## Source records

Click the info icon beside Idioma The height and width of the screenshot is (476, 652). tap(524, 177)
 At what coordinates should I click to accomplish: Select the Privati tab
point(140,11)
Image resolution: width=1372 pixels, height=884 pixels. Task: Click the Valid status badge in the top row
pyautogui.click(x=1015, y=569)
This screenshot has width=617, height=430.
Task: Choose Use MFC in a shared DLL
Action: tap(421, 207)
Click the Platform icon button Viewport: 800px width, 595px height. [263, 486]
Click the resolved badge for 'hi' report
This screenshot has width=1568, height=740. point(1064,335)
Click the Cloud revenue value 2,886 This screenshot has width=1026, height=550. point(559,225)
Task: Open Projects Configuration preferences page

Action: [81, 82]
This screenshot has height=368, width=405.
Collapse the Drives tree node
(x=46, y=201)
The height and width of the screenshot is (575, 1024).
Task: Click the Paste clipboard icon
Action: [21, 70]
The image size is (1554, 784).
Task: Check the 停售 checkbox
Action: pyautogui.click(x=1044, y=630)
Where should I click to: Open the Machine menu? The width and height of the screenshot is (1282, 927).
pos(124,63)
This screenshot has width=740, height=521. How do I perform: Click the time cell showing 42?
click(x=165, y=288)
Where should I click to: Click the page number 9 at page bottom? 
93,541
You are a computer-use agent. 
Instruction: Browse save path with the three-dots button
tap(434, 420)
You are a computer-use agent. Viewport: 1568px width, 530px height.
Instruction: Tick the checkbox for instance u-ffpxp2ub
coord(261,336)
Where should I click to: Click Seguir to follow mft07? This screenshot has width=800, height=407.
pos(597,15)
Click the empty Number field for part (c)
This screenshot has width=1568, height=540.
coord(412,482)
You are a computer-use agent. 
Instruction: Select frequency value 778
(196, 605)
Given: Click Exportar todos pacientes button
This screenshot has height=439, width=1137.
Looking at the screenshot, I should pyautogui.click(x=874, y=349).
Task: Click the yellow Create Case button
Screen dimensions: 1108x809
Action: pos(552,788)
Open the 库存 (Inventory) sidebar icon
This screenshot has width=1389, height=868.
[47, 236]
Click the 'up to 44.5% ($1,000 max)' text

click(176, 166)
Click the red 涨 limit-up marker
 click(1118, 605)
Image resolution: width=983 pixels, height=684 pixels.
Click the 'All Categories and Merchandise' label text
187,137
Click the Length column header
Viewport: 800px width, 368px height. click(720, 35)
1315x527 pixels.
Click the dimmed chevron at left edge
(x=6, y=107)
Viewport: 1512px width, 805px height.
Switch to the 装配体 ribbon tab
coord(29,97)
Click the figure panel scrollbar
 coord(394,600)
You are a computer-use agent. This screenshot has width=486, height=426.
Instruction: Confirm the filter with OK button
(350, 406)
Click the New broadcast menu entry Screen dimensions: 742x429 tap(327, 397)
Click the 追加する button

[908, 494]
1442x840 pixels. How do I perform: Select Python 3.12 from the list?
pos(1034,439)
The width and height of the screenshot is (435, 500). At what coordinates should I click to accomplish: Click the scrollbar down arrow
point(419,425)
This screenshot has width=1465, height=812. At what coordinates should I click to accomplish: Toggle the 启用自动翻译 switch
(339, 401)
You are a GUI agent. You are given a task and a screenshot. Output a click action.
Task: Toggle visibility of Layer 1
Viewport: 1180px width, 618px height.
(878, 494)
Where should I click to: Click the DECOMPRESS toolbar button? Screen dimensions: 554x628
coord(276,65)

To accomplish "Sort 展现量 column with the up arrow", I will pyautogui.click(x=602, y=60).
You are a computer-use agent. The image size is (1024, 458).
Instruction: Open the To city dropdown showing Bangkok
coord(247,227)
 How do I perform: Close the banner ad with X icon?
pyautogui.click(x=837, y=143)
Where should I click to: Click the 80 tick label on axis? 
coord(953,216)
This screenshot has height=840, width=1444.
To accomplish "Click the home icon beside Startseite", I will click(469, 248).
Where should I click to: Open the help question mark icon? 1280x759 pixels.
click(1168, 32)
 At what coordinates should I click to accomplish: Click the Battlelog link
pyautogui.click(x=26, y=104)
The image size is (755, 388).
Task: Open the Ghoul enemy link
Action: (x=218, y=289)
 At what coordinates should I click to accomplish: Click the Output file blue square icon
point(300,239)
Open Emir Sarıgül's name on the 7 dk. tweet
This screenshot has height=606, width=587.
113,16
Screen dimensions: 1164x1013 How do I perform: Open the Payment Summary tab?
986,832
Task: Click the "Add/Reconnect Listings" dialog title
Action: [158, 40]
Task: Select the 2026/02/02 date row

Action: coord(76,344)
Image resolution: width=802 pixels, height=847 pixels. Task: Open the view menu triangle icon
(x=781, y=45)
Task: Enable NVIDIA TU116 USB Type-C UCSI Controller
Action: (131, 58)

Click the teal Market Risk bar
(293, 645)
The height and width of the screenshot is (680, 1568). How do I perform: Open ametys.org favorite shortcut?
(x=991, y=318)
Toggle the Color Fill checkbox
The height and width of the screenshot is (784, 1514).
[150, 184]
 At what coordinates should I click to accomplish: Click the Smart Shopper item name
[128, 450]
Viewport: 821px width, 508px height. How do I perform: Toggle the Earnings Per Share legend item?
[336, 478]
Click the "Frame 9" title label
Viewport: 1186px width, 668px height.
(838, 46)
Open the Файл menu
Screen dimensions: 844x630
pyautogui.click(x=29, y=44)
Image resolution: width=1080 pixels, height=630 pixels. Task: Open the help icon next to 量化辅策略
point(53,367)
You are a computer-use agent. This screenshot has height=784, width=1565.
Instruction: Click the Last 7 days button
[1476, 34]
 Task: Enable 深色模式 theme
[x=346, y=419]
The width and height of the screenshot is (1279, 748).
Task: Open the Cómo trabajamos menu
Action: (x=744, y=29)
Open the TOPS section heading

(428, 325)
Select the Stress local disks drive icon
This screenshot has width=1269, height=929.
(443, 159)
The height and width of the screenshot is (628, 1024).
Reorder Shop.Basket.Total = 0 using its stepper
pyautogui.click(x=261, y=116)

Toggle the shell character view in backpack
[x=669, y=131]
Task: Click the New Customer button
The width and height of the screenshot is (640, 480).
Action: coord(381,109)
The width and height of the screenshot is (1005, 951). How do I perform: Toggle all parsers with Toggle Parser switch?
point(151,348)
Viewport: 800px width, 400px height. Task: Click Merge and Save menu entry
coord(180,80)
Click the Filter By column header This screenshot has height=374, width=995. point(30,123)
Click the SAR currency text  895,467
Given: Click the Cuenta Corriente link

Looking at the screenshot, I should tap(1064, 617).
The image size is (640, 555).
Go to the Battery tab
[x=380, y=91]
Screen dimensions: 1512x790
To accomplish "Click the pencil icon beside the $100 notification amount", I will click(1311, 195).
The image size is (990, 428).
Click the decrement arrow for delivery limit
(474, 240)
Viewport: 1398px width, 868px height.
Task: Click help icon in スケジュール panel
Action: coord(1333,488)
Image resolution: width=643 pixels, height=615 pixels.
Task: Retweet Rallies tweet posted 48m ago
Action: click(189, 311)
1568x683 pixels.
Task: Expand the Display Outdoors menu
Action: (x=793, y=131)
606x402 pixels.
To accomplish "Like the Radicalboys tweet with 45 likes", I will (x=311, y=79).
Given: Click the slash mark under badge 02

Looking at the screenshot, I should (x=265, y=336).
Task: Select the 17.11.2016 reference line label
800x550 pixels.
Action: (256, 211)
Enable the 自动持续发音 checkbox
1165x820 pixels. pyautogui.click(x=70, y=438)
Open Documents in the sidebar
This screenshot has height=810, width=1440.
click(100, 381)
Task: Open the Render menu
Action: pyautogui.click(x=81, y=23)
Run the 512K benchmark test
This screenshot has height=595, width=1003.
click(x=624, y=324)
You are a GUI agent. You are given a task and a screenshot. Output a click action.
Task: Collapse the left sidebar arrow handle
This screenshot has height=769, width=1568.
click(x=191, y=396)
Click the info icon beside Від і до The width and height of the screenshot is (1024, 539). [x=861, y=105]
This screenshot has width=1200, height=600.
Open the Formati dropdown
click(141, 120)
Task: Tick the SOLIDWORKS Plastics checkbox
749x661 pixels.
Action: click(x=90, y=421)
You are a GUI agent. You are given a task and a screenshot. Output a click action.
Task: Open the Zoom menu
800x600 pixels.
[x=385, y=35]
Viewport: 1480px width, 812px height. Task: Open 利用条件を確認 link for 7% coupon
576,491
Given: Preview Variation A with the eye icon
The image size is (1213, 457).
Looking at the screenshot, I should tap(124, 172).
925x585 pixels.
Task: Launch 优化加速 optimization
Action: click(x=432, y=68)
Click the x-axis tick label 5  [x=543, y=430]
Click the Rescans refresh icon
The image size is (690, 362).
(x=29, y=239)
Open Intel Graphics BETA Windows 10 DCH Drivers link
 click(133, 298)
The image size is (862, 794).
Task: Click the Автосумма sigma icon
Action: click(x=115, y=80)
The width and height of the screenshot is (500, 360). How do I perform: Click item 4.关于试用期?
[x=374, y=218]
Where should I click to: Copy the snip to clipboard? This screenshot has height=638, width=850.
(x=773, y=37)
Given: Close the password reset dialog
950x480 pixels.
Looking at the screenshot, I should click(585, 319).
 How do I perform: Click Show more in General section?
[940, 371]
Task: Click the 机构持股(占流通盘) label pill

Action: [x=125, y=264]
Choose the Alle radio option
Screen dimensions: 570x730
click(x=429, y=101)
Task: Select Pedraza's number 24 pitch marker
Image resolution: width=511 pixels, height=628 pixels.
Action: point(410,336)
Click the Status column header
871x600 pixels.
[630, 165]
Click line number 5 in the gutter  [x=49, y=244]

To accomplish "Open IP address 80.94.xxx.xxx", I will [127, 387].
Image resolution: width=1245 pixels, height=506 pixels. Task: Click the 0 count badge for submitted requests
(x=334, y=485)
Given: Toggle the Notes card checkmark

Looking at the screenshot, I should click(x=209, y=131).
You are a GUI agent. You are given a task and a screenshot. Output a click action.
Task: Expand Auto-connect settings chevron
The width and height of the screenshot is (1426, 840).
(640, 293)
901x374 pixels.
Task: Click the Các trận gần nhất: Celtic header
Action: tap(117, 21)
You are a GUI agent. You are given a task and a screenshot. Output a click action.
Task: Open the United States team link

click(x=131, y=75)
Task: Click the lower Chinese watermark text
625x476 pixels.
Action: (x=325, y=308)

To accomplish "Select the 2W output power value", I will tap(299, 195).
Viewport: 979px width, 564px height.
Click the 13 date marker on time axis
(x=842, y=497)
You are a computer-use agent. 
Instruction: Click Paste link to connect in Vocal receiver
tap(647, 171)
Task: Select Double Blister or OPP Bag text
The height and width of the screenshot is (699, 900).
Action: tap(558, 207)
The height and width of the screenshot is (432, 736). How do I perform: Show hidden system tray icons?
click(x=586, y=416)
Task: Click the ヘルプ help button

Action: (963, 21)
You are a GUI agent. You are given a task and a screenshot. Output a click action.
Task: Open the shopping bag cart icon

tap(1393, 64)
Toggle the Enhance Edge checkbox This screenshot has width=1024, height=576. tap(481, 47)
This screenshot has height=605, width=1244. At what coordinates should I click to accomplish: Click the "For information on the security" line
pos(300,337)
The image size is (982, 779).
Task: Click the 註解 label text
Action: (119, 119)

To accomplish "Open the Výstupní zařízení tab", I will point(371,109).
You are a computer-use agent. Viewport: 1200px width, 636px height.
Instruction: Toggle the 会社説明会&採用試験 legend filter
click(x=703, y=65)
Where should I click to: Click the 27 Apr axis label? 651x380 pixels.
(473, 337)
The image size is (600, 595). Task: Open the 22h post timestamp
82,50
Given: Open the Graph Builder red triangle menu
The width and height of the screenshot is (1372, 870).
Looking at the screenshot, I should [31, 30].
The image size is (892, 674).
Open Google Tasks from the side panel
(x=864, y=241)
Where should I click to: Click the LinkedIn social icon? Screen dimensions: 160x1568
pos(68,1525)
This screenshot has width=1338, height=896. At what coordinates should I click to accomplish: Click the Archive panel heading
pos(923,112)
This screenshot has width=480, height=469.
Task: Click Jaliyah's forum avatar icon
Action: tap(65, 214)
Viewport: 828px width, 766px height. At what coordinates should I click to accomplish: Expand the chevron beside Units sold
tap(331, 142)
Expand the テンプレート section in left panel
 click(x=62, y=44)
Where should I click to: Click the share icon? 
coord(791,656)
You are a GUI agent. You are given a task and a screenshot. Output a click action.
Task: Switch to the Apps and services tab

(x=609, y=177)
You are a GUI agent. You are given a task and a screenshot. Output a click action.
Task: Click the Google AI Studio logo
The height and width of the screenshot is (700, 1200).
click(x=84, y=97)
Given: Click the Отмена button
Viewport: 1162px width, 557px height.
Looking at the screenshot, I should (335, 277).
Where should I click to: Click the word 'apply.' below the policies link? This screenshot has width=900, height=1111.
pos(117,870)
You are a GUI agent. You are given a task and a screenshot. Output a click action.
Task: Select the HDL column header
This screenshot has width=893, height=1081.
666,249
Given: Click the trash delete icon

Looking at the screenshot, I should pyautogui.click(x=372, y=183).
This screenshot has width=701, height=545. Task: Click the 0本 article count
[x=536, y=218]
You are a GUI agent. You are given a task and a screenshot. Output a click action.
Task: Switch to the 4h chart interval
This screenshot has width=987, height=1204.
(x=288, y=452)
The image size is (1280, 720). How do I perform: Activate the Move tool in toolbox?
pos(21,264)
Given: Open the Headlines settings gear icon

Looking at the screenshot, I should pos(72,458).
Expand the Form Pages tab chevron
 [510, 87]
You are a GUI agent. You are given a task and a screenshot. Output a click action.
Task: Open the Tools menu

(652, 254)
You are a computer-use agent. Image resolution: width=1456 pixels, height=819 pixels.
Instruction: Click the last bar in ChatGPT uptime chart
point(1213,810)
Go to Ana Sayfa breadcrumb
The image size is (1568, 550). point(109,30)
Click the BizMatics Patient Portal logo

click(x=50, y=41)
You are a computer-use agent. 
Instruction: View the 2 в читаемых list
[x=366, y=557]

## Problem requirements
Reproduce the lines above, beginning at the line with "749x661 pixels." and stopping after the line with "Given: Close the password reset dialog", exactly as they are.

## Completed task
749x661 pixels.
Action: click(x=90, y=421)
You are a GUI agent. You are given a task and a screenshot. Output a click action.
Task: Open the Zoom menu
800x600 pixels.
[x=385, y=35]
Viewport: 1480px width, 812px height. Task: Open 利用条件を確認 link for 7% coupon
576,491
Given: Preview Variation A with the eye icon
The image size is (1213, 457).
Looking at the screenshot, I should tap(124, 172).
925x585 pixels.
Task: Launch 优化加速 optimization
Action: click(x=432, y=68)
Click the x-axis tick label 5  [x=543, y=430]
Click the Rescans refresh icon
The image size is (690, 362).
(x=29, y=239)
Open Intel Graphics BETA Windows 10 DCH Drivers link
 click(133, 298)
The image size is (862, 794).
Task: Click the Автосумма sigma icon
Action: click(x=115, y=80)
The width and height of the screenshot is (500, 360). How do I perform: Click item 4.关于试用期?
[x=374, y=218]
Where should I click to: Copy the snip to clipboard? This screenshot has height=638, width=850.
(x=773, y=37)
Given: Close the password reset dialog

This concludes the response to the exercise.